Unlike a high-availability setup where you might have a bunch of servers spinning up and down but you'd never be logging into a particular one, when it comes to web hosting each server is managed individually. SSH Keys and a shared password management system go a long way to alleviate headaches with access. But the biggest hurdle has been configuration management and I finally feel we're starting to get to a place where I'm comfortable with it (I think it will always be a process). When I say configuration management I mean keeping track of and managing everything from the versions of PHP installed, what system binaries are installed and available like git, upgrades to software over time, and things of that nature. With an infrastructure this large split currently across 3 different companies, many different datacenters, and even a few different operating systems and versions it is inevitable to find that what you thought was running on one server is actually out of date or didn't get installed at the time of provisioning.

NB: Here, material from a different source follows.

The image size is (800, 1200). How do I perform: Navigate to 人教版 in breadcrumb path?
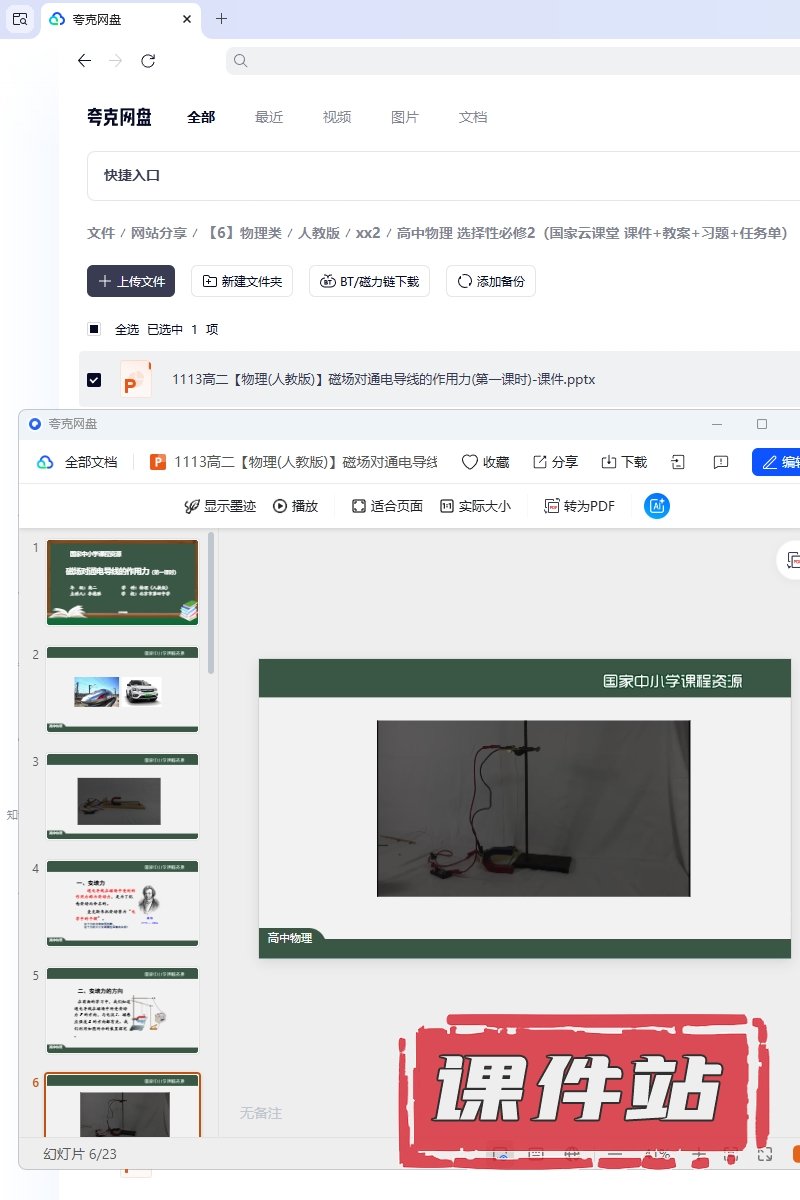pos(319,233)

There are two things thus far I have done to tackle this issue. The first was to take a hard look at our provisioning process. In the past this was completely manual. Fire up a server and start working through a list of things that needed to be installed. If I normally installed something but forgot to mention it to Jim then there's a great chance it wouldn't get installed. And if the coffee hasn't kicked in then the whole system by its very nature is just prone to user error resulting in an incomplete system, not to mention this could take between a few days to up to a week to complete if other stuff got in the way. It may seem simple, but I created a bash script as a very simple way to get at the deploy process. There are a few prerequisites that have to be installed before running it (namely git since it's in a private repo and screen so we can run it with the session closed) but what used to be a process measured in days can now complete the majority of work in about an hour and a half. Here's everything thus far that the script does:
- Install git, screen, nano, and ImageMagick
- Install cPanel
- Run through some first-time setup options for cPanel configuration
- Compile PHP with all extensions and Apache modules we need
- Install Installatron and configure settings
- Install Configserver scripts (firewall, mail management, exploit manager) and configure with settings
- Update php.ini with approved values
- Install Let's Encrypt
- Install Bitninja (a distributed firewall product we use)
- Setup custom cPanel plugin Reclaim Hosting uses for application icons
- Configure automatic SSL certificates
- Reboot server
Mostly my process has been working backward from what things we used to install and configured and finding what commands I could use to do the same process (installation is always with cli but often configuration is with the GUI so finding the right way to configure was a bit more time consuming and sometimes involved editing files directly using sed). We have more that could be done, again I treat this all as a process where we can continue to refine, but this has gone a long way to making that initial hurdle of setting up servers a "set it and forget it" approach.
So with our deployment process becoming more streamlined the second piece of the puzzle was to get a handle on long term configuration of servers, the various changes and settings that we have to manage. If Apache is getting an upgrade it should be tested on a dev server and with approval it should be pushed to all servers to avoid any mismatch. In the past that meant me opening up a bunch of tabs and getting to work but that's not a scalable approach. I've taken to learning more about Ansible as a configuration management tool and it has already saved me countless hours.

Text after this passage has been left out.